Rewrite the entries below so that every "Viewport" becomes "Window". Leave everything else unchanged.

— START —

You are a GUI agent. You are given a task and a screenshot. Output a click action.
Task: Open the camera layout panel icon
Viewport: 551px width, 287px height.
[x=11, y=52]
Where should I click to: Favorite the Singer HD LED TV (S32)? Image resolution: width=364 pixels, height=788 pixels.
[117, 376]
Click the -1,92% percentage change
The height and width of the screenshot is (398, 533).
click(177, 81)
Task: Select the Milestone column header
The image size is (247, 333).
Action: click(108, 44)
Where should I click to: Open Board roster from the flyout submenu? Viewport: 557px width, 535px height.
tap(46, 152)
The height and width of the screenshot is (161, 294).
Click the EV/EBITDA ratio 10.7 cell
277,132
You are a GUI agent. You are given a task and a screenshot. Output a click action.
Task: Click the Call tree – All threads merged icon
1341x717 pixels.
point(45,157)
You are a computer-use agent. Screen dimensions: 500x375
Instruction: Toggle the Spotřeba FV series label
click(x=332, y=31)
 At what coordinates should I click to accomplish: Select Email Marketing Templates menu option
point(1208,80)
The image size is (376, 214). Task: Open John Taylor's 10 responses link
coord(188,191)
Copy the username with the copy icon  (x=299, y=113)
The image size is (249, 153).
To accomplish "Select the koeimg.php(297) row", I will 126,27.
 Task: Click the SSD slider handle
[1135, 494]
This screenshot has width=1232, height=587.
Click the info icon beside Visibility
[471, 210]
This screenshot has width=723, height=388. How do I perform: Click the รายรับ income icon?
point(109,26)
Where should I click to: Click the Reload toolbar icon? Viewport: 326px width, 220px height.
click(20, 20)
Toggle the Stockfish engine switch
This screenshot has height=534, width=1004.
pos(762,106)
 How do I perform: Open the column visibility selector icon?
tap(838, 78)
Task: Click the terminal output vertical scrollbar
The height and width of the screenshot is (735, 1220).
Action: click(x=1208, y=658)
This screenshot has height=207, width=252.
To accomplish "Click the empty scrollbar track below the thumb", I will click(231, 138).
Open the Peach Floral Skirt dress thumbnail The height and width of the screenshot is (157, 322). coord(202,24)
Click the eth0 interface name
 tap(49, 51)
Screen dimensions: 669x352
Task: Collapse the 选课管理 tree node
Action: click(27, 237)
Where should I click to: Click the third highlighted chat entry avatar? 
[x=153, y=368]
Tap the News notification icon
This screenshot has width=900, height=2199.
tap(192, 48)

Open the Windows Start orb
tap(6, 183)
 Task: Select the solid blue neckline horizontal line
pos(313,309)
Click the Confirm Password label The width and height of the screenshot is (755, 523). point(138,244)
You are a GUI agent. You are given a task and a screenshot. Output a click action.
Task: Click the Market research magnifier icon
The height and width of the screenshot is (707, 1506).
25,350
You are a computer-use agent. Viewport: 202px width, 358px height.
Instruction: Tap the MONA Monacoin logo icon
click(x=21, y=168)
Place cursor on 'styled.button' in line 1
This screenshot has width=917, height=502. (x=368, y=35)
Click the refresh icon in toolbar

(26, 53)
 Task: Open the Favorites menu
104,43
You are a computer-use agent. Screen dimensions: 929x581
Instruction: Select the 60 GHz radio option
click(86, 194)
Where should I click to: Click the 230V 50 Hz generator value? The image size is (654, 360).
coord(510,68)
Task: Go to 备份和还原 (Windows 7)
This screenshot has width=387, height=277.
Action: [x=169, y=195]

— END —

- Exercise response:
You are a GUI agent. You are given a task and a screenshot. Output a click action.
Task: Open the camera layout panel icon
Window: 551px width, 287px height.
[x=11, y=52]
Where should I click to: Favorite the Singer HD LED TV (S32)? Image resolution: width=364 pixels, height=788 pixels.
[117, 376]
Click the -1,92% percentage change
The height and width of the screenshot is (398, 533).
click(177, 81)
Task: Select the Milestone column header
The image size is (247, 333).
Action: click(108, 44)
Where should I click to: Open Board roster from the flyout submenu? Window: 557px width, 535px height.
tap(46, 152)
The height and width of the screenshot is (161, 294).
Click the EV/EBITDA ratio 10.7 cell
277,132
You are a GUI agent. You are given a task and a screenshot. Output a click action.
Task: Click the Call tree – All threads merged icon
1341x717 pixels.
point(45,157)
You are a computer-use agent. Screen dimensions: 500x375
Instruction: Toggle the Spotřeba FV series label
click(x=332, y=31)
 At what coordinates should I click to accomplish: Select Email Marketing Templates menu option
point(1208,80)
The image size is (376, 214). Task: Open John Taylor's 10 responses link
coord(188,191)
Copy the username with the copy icon  (x=299, y=113)
The image size is (249, 153).
To accomplish "Select the koeimg.php(297) row", I will 126,27.
 Task: Click the SSD slider handle
[1135, 494]
This screenshot has width=1232, height=587.
Click the info icon beside Visibility
[471, 210]
This screenshot has width=723, height=388. How do I perform: Click the รายรับ income icon?
point(109,26)
Where should I click to: Click the Reload toolbar icon? Window: 326px width, 220px height.
click(20, 20)
Toggle the Stockfish engine switch
This screenshot has height=534, width=1004.
pos(762,106)
 How do I perform: Open the column visibility selector icon?
tap(838, 78)
Task: Click the terminal output vertical scrollbar
The height and width of the screenshot is (735, 1220).
Action: click(x=1208, y=658)
This screenshot has height=207, width=252.
To accomplish "Click the empty scrollbar track below the thumb", I will click(231, 138).
Open the Peach Floral Skirt dress thumbnail The height and width of the screenshot is (157, 322). coord(202,24)
Click the eth0 interface name
 tap(49, 51)
Screen dimensions: 669x352
Task: Collapse the 选课管理 tree node
Action: click(27, 237)
Where should I click to: Click the third highlighted chat entry avatar? 
[x=153, y=368]
Tap the News notification icon
This screenshot has width=900, height=2199.
tap(192, 48)

Open the Windows Start orb
tap(6, 183)
 Task: Select the solid blue neckline horizontal line
pos(313,309)
Click the Confirm Password label The width and height of the screenshot is (755, 523). point(138,244)
You are a GUI agent. You are given a task and a screenshot. Output a click action.
Task: Click the Market research magnifier icon
The height and width of the screenshot is (707, 1506).
25,350
You are a computer-use agent. Window: 202px width, 358px height.
Instruction: Tap the MONA Monacoin logo icon
click(x=21, y=168)
Place cursor on 'styled.button' in line 1
This screenshot has width=917, height=502. (x=368, y=35)
Click the refresh icon in toolbar

(26, 53)
 Task: Open the Favorites menu
104,43
You are a computer-use agent. Screen dimensions: 929x581
Instruction: Select the 60 GHz radio option
click(86, 194)
Where should I click to: Click the 230V 50 Hz generator value? The image size is (654, 360).
coord(510,68)
Task: Go to 备份和还原 (Windows 7)
This screenshot has width=387, height=277.
Action: [x=169, y=195]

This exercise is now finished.